* [HOW TO COMPLETE THIS TASK] Every entry below must be transcribed exactly, with no line missing.

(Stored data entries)

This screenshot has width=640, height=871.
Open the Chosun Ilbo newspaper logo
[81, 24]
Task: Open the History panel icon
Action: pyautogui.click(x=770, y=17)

* [COMPLETED EXERCISE]
This screenshot has width=640, height=871.
Open the Chosun Ilbo newspaper logo
[81, 24]
Task: Open the History panel icon
Action: pyautogui.click(x=770, y=17)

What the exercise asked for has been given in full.